From the listing below, reproduce word for word the part that opens with the line containing "Últimas 24 h (204, 9)" and closes with the line containing "Clima en Tucumán: cómo"; reproduce nothing else.

* Exercise inputs:
━━━━━━━━━━━━━━━━━━━━

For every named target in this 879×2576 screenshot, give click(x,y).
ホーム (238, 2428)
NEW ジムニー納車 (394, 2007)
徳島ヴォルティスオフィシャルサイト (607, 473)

━━━━━━━━━━━━━━━━━━━━

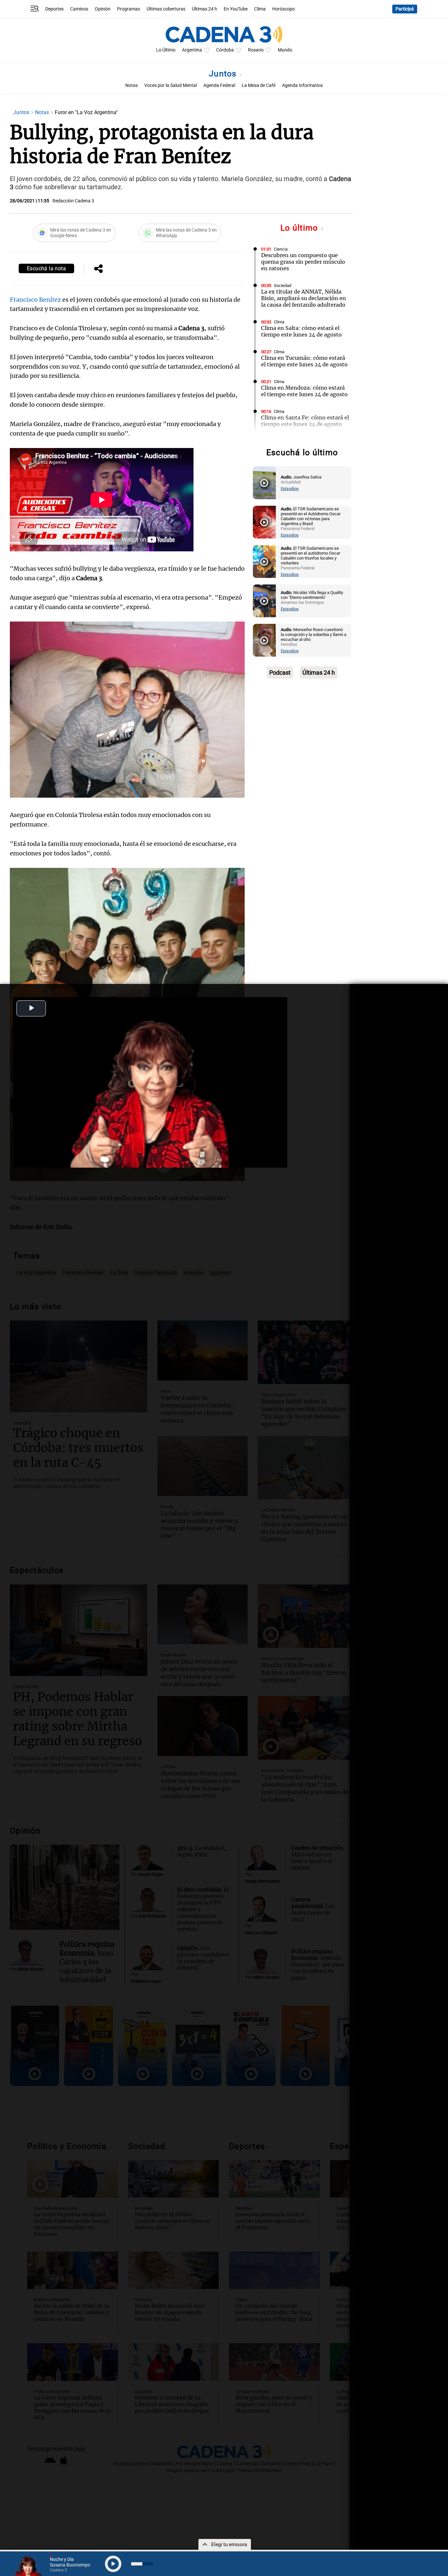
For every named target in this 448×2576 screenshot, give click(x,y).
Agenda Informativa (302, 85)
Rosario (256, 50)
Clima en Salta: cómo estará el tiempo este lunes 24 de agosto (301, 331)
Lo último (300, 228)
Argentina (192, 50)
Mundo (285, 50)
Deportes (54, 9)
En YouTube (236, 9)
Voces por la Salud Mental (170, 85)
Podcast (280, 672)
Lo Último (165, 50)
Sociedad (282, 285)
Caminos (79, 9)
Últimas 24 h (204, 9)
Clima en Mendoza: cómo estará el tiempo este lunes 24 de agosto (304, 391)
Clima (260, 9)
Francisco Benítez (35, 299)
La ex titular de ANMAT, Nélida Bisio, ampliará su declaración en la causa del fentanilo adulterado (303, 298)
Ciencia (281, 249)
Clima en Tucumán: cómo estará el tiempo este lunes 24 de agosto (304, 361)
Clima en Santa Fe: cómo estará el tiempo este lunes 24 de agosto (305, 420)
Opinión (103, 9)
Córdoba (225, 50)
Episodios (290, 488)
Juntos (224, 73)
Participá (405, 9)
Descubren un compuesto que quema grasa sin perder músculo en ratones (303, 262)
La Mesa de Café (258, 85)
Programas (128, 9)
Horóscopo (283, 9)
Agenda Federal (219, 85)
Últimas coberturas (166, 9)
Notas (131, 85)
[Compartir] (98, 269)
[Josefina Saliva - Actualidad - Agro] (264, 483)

━━━━━━━━━━━━━━━━━━━━

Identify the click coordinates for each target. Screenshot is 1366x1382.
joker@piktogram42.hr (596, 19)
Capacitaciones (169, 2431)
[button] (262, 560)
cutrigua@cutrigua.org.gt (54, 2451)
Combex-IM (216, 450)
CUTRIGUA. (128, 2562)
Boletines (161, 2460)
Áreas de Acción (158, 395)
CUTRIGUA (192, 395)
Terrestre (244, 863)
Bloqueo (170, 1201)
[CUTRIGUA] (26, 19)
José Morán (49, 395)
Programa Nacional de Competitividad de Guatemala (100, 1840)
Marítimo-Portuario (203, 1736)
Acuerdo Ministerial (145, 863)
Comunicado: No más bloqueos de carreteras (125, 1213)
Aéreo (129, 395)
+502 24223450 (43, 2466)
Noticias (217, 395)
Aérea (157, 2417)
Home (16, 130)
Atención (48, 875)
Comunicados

━━━━━━━━━━━━━━━━━━━━

* Solution to this problem:
Últimas 24 h (204, 9)
Clima en Mendoza: cómo estará el tiempo este lunes 24 de agosto (304, 391)
Clima (260, 9)
Francisco Benítez (35, 299)
La ex titular de ANMAT, Nélida Bisio, ampliará su declaración en la causa del fentanilo adulterado (303, 298)
Ciencia (281, 249)
Clima en Tucumán: cómo estará el tiempo este lunes 24 de agosto (304, 361)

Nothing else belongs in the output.